-- PASSAGE SHOWN follows --

Prison authorities eventually transferred her to Maupin Prison and moved her into a shared cell, where she said conditions were crowded, sanitation lacking and prisoners were forced to sleep without protective mosquito netting, prompting fears of mosquito-borne illnesses.

“Something that I would like to say is that they should have basic health care provision, with mosquito nets so that people can be prevented from [mosquito-borne illnesses like] Zika virus, which is reportedly dangerous and threatening people around the world,” Chaw Sandi Tun told The Irrawaddy.

She said Maupin Prison officials had arranged her travel from the prison to her home, despite her telling them that family and friends were willing to pick her up.

“I think, they do not want many people to know about my release,” she said.

Chaw Sandi Tun’s mother Ei San said police had detained her daughter in October while she was making merit at a meditation center in Rangoon, a move she found particularly galling.

“In this case, it is totally unfair to my daughter, that they sentenced her to six months,” Ei San said.

As for her future, Chaw Sandi Tun said she had no immediate plans and had not yet decided what would follow her imprisonment, which became a cause célèbre among freedom of speech advocates.

Chaw Sandi Tun is one of a handful of social media users in Burma that have run afoul of the law for their online activity over the last year. Most recently, on Monday, a local official from the Union Solidarity and Development Party (USDP) was sentenced to six months for sharing a fake, altered image of Suu Kyi transposed onto the body of a naked woman.

-- PASSAGE SHOWN concluded --

### BRIEF 1
Using the passage on Chaw Sandi Tun, say whether each statement agrees with it, answering yes or no and quoting the words that decide it: (a) Police detained Chaw Sandi Tun at a meditation center in Rangoon. (b) Family and friends picked her up from Maupin Prison. (c) The USDP official was sentenced to six months.
### BRIEF 2
Rewrite as a short list the paragraph of the passage on Chaw Sandi Tun that begins "Prison authorities eventually transferred her", keeping its main facts.

-- PROVIDED RECORDS follows --

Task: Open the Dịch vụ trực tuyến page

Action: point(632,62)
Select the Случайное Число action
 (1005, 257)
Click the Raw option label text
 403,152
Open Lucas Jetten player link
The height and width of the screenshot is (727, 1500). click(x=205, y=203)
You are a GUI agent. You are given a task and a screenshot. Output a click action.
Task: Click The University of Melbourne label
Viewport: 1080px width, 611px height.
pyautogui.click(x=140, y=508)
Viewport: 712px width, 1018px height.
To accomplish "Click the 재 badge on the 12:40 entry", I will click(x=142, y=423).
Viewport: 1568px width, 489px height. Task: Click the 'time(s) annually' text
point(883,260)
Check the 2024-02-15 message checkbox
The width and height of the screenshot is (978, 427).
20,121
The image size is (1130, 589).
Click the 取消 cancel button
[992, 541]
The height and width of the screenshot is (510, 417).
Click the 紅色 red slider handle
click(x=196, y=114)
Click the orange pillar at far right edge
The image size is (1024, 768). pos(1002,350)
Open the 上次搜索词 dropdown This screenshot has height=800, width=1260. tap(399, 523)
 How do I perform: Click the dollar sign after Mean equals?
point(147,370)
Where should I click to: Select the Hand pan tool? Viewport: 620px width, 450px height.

-- PROVIDED RECORDS concluded --

### TASK RESPONSE 1
(a) Yes: "police had detained her daughter in October while she was making merit at a meditation center in Rangoon"
(b) No: "Maupin Prison officials had arranged her travel from the prison to her home, despite her telling them that family and friends were willing to pick her up"
(c) Yes: "was sentenced to six months for sharing a fake, altered image of Suu Kyi"

### TASK RESPONSE 2
- Prison authorities eventually moved her to Maupin Prison, into a shared cell.
- By her account, the cell was crowded and lacked sanitation.
- Prisoners had to sleep without mosquito netting.
- This raised fears of mosquito-borne illnesses.